*Исходный отрывок*.

1920.VII.9. Вот именно, там, где спокойный ход жизни нарушен, где разрывается ткань обычной причинности, там виделись мне залоги духовности бытия, – пожалуй, бессмертия, в котором, впрочем, я был всегда уверен настолько прочно, что оно меня даже мало занимало, как не стало занимать и впоследствии и подразумевалось само собою.

Весь мир был сказкою, в одних местах притаившеюся, в других – открытою. Но и там, где сказка мира казалась спящей, я видел притворство: глаза ее были приоткрыты и сквозь ресницы высматривали ожидательно.

Сказки. Вопреки прирожденному сказочному складу всего моего мирочувствия, родители всячески отделяли меня от мира сказок. Одной из причин к тому была моя чрезмерная впечатлительность; представлялось родителям, что введение меня в мир «фантазии» будет ущербом моему здоровью, и без того слабому, так что мою чересчур возбудимую нервную систему оберегали от впечатлений, в которых не неосновательно предвидели богатую пищу для страхов и чувства таинственности природы. Но, кроме того, родителям казалось необходимо оберегать меня и в смысле мировоззрения, чтобы с детства внедрить мне взгляды естественнонаучные и забронировать доступ мыслям о мире потустороннем.

Отец мой, более матери скептичный и потому более матери терпимый, и в этом отношении был открытее и допустил бы сказки легче. Это он, правда, когда я уже входил в иной возраст, стал покупать мне сказки, несмотря на явное неудовольствие матери. Но мать моя гнала сказки от нас, детей, беспощадно. Сказок нам не рассказывалось и не читалось, книг со сказками тогда не дарилось, и самые понятия народной мифологии должны были остаться чуждыми нам. Такова была программа – воспитать ум чистым от пережитков человеческой истории, прямо на научном мировоззрении. И нам, детям, в особенности мне как старшему, показывались изображения зоологические, ботанические, геологические, анатомические и т. п. Предо мною с пеленок стояли всевозможные явления организованной и неорганизованной природы, запечатлевшиеся в памяти с крайнею резкостью. Отец, тетя Юля, изредка мать рассказывали и объясняли, безжалостно изгоняя все сверхъестественное: на все находилось свое объяснение в духе натурализма, схематически простое и насквозь понятное. При этом подчеркивалась строгая закономерность природы и непрерывность всех ее явлений. Когда же я, всегда возбуждавшийся к концу дня, наконец, укладывался, после всех оттяжек и протестов, спать и долго-долго ворочался в томлении с боку на бок или просматривал, обводя глазом, рисунки ковра и обоев, изученные мною до каждого пятнышка, папа сжаливался надо мною, приходил в спальню и, присев на край кровати, начинал свои рассказы. Это были то какие-нибудь путешествия – Ливингстона, Стэнли или Кука, дикие народы, из которых меня особенно привлекали людоеды, каменный и бронзовый век, добывающая и обрабатывающая промышленность, геологические периоды, строение солнечной и звездной системы, канто-лапласовская гипотеза жирообразования, волновая теория звука и света, основы термодинамики, дарвинизм, суть которого отец видел в непрерывности. «Бесконечно малые причины, действуя веками и накопляясь в течение очень долгих эпох, могут дать конечное изменение – вот что открыл Дарвин», – говорил мне отец. Останавливаюсь на этом потому, что и в понимании отца именно идея непрерывности была оплотом и средоточным скрепом научного мировоззрения, научности, тогда как душою сказочного, по его убеждению, была обратная идея – прерывности.

*Письменное задание A*.
Какие виды изображений, судя по отрывку о детстве и сказках, показывали детям? Перечислите все названные.
*Письменное задание B*.
Продолжите отрывок о детстве и сказках сразу после его последнего предложения.

*Фрагмент источника*.
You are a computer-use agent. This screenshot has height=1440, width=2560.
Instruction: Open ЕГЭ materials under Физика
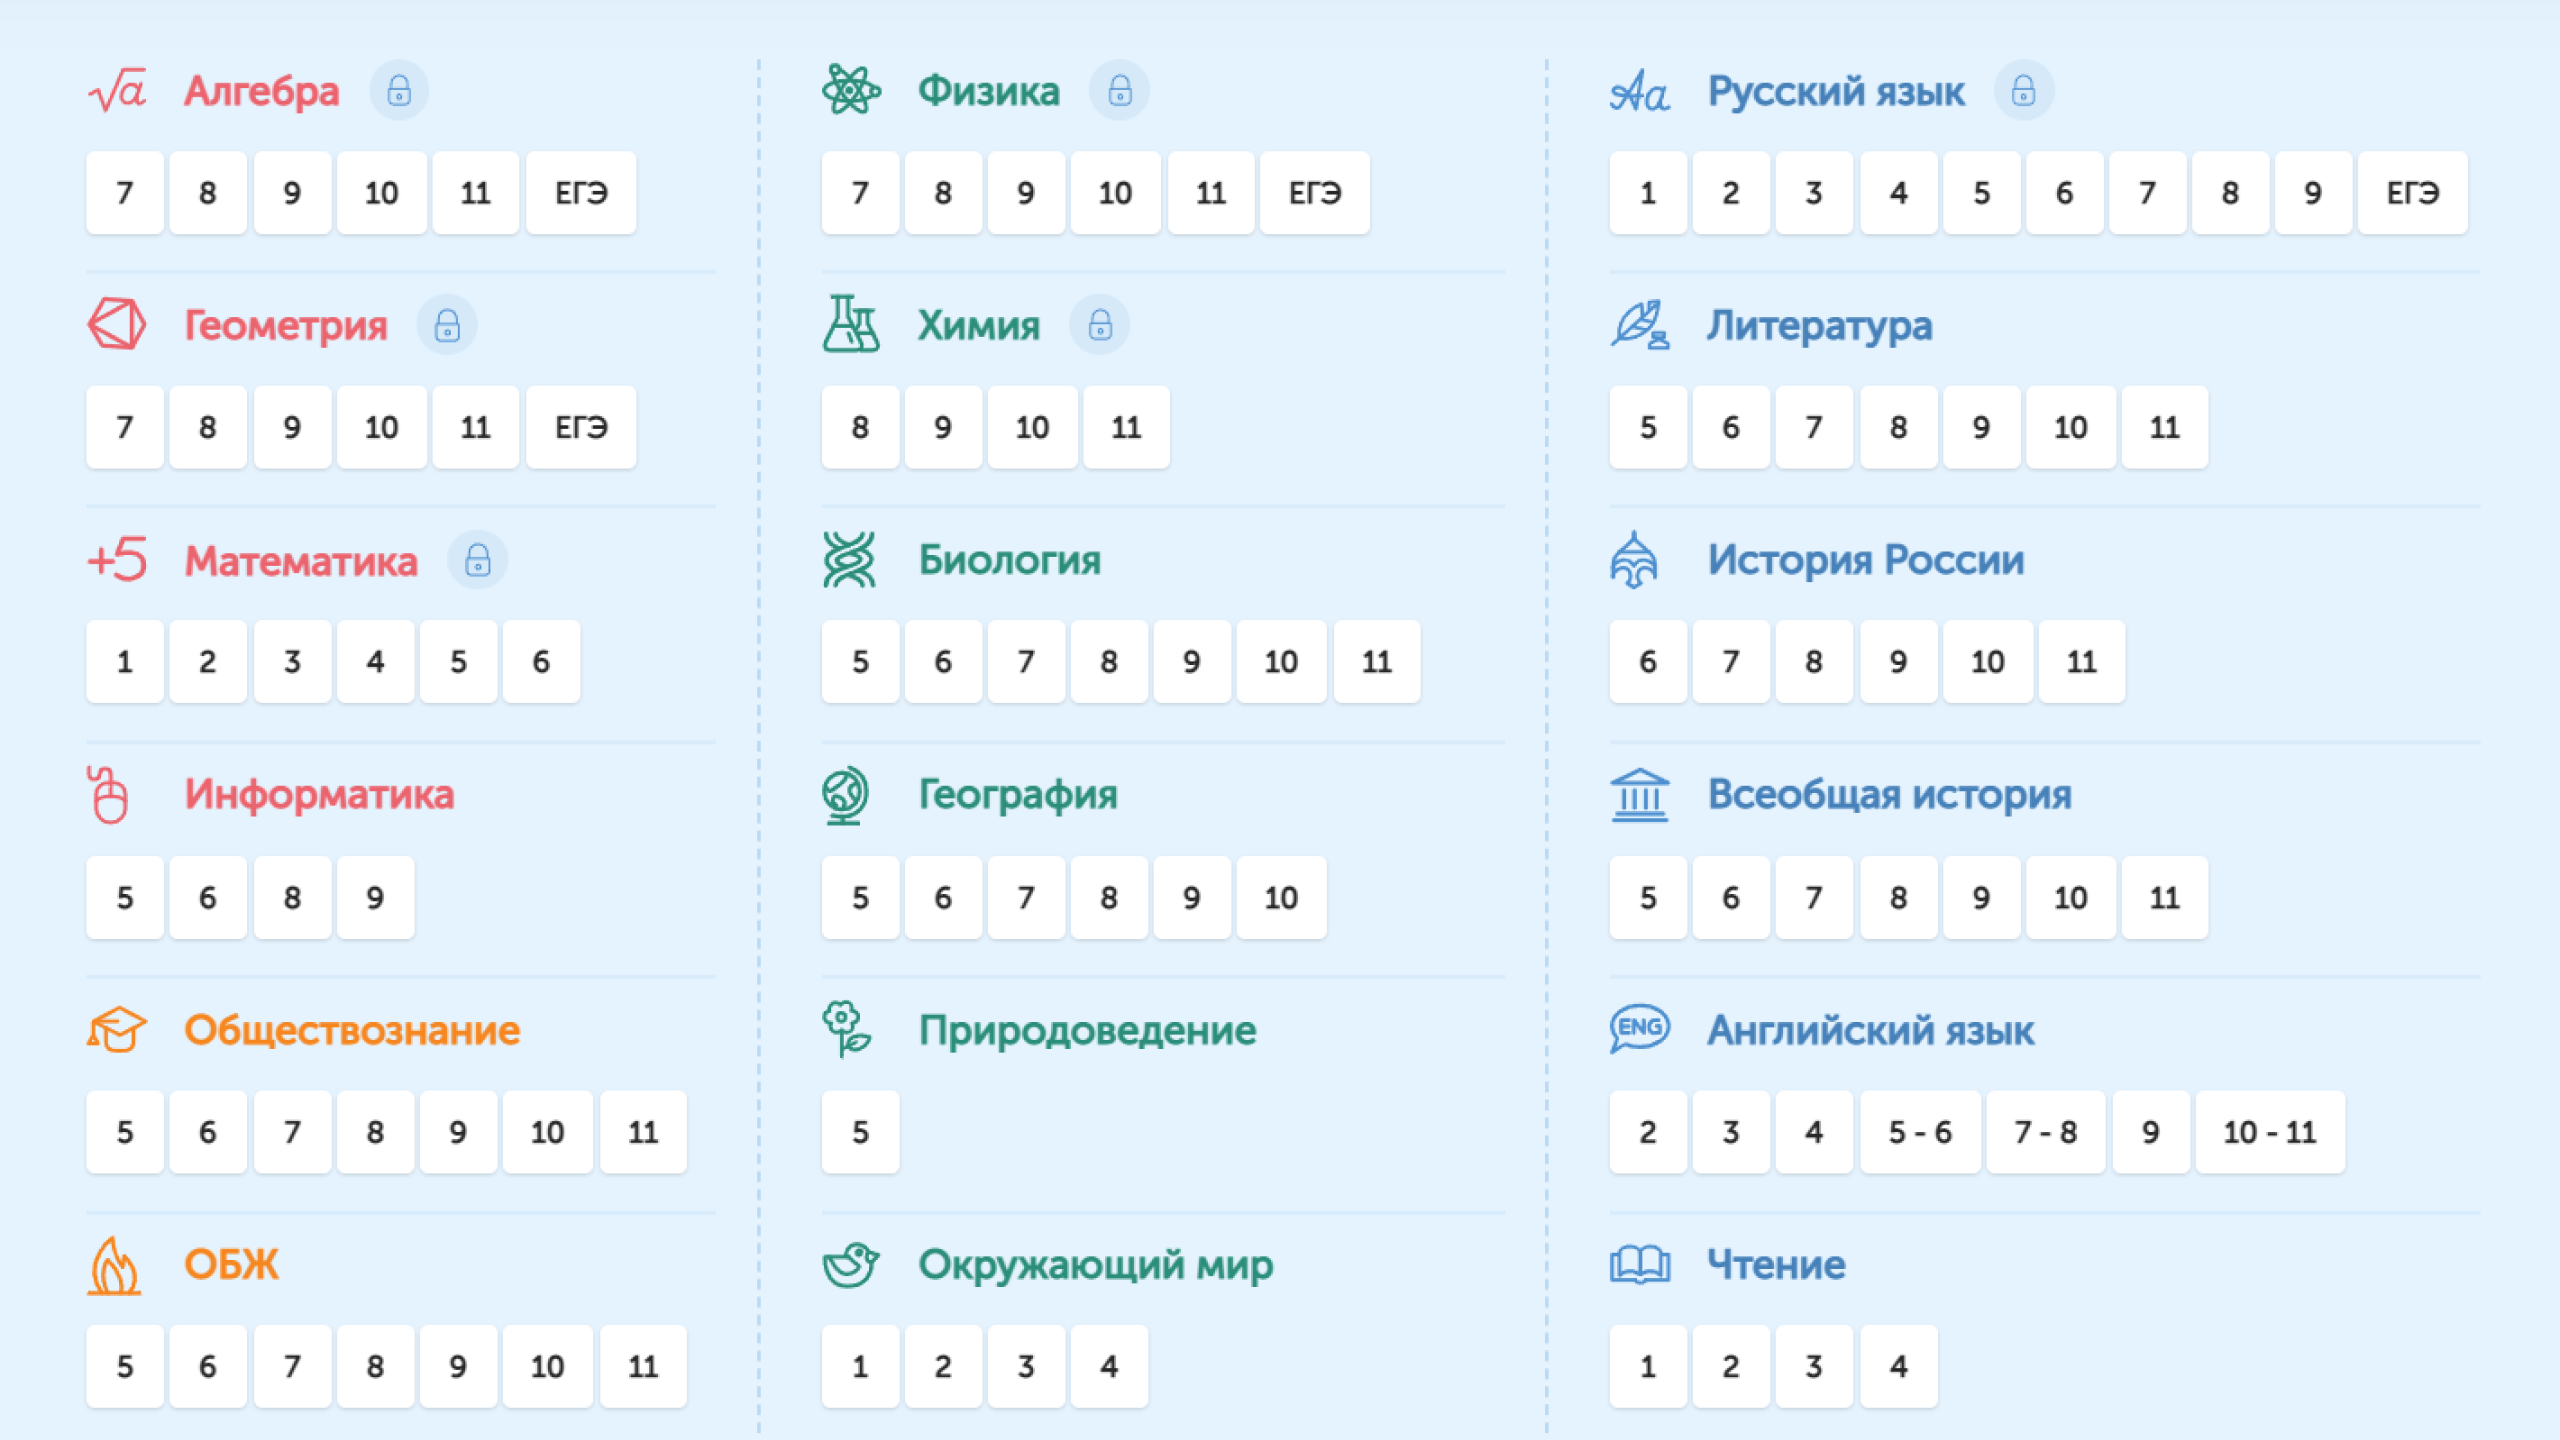[1314, 193]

*Ответ A*.
Зоологические, ботанические, геологические, анатомические.

*Ответ B*.
Едва ли не наибольшее внимание мое привлекали к себе кометы. С томлением, которое можно уподобить разве что сильной жажде, – ею я непрестанно страдал в детстве, – хотелось мне увидеть своими глазами комету, и, за неимением подлинника, я разжигал свое воображение рисунками комет в «Conversations Lexicon» Мейера и в курсах астрономии. Но зато я получал некоторое удовлетворение от рассказов папы, как сам он видел кометы: по чувству единства с отцом, его глаза были для меня почти что моими, и комета, виденная папой, была вроде как бы виденная мною. Папа же говорил об одной комете, виденной им в юности, вероятно, об августовской комете 1876 г., и о другой, бывшей в год моего рождения, сентябрьской комете 1882 года, считавшейся, по словам Нюкомба, «самым замечательным зрелищем в нашем столетии».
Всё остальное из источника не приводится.